All 3 of these are diffuse, vague worries I can't point to any specific code actually inhabiting. You've done great here, I would never have thought to make this cut point. But I remain worried. I wonder if there are ways we could audit, detect or mitigate any of those risks.

[graydon]

Generally great work. Handful of minor nits, lots of questions to make sure I'm understanding things, handful of potential clarifications to consider around naming / comments / logic. Plus I wrote a larger "overview question" in the PR comments.

But all that aside, congratulations on the accomplishment here!

[graydon]

Some points that came up in conversation today which were, if not strictly new to me, nonetheless fresh enough feeling that I think it'd be good to get them into comments / ASCII-art / docs somewhere.
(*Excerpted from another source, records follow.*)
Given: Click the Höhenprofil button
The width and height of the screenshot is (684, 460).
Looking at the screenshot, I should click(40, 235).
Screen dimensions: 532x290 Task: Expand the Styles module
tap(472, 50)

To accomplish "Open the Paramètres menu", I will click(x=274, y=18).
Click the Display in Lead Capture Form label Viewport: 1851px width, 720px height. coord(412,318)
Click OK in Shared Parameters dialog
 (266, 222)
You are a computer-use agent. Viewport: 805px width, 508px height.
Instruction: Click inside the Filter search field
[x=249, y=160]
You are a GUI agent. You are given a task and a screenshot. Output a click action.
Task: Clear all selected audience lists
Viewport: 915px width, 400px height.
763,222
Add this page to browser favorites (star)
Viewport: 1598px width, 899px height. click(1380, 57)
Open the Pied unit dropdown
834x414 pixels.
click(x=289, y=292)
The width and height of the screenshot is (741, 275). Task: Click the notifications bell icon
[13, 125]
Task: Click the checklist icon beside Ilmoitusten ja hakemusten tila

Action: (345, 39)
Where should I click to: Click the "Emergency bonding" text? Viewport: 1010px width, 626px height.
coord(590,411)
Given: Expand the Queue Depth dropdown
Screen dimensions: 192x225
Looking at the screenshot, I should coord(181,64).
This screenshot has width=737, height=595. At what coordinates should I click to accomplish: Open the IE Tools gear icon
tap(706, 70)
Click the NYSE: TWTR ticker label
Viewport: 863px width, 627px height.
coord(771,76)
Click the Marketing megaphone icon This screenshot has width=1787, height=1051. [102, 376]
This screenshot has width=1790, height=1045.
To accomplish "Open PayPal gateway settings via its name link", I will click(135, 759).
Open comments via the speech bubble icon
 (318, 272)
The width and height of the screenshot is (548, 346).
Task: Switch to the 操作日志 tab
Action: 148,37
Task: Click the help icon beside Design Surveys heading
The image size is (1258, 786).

I will put them in writing here so that at least one of us can come back to this later to try to transcribe into comments and/or invariants in the code.

The following is all stuff that (AIUI) is true today and maintained by this change:

• The CM+LM complex only buffers ledgers into CM::mSyncingLedgers when it's "in sync" or in the part of catchup mode that hasn't yet hit the trigger ledger and started running a catchup work.
• When buffering ledgers into mSyncingLedgers it will try to regain sync state whenever possible (i.e. whenever it gets a contiguous extension of ledgers forward from LCL), at least until it hits the trigger ledger and the catchup work starts running.
• Once the catchup work is running, it will not apply anything in mSyncingLedgers -- that data is essentially abandoned and the only subsequent applies that will happen will be driven by the catchup work.

Whereas the following is stuff that is new as of this change:

• The CM+LM complex will now (at least while the LM's state is "in sync" and catchup is not running) always buffer ledgers into mSyncingLedgers even when receiving LCL+1 -- the LM will no longer attempt to special-case LCL+1 and the CM will no longer have to perform compensatory arithmetic for that special case.
• There is a new conceptual "Apply task" -- which is either an separate "apply thread" or merely a separate "apply step" -- that always consumes entries off the low end of mSyncingLedgers. Its progress is tracked by a new number mLastQueuedToApply a.k.a. Q.
• The invariant LCL <= Q <= L is the key fact governing 3 producer-consumer processes and their relationships.
  1. Herder consumes SCP progress and produces new ledgers at the L end of mSyncingLedgers, advancing L.
  2. The "Apply task" consumes ledgers from the Q end of mSyncingLedgers, advancing Q toward L, while producing apply-completion events as it applies ledgers.
  3. The remaining LM / trailing main state of the program consumes the completion-events of the apply task, advancing LCL toward Q.
• In other words: any ledger between Q and L is a buffered entry in mSyncingLedgers and any ledger between LCL and Q is somewhere in the apply task. If the apply task is synchronous there should only ever be 1 ledger in it: Q advances by 1, then LCL advances to meet Q. If the apply task is asynchronous / on a thread, a ledger can get posted to the apply task's ASIO queue while another ledger might be being applied and yet another ledger might be completed and returning from the apply task, in the main thread's ASIO queue.

[marta-lokhova]

@graydon your comment is almost exactly correct. The only thing I want to note is that buffered ledgers aren't abandoned when catchup starts. We continue buffering them, and trimming them based on checkpoint boundaries, but we won't apply them until normal catchup application is done. Here's how catchup schedules buffered ledger application:

stellar-core/src/catchup/CatchupWork.cpp

Line 482 in 2b6a40c

if (mApp.getCatchupManager().maybeGetNextBufferedLedgerToApply())

Importantly, CatchupManager itself won't ever try to apply ledgers if catchup is already running.

[dmkozh]

LGTM, just a few typos/comment questions

[graydon]

Handful of minor changes that can wait for a followup.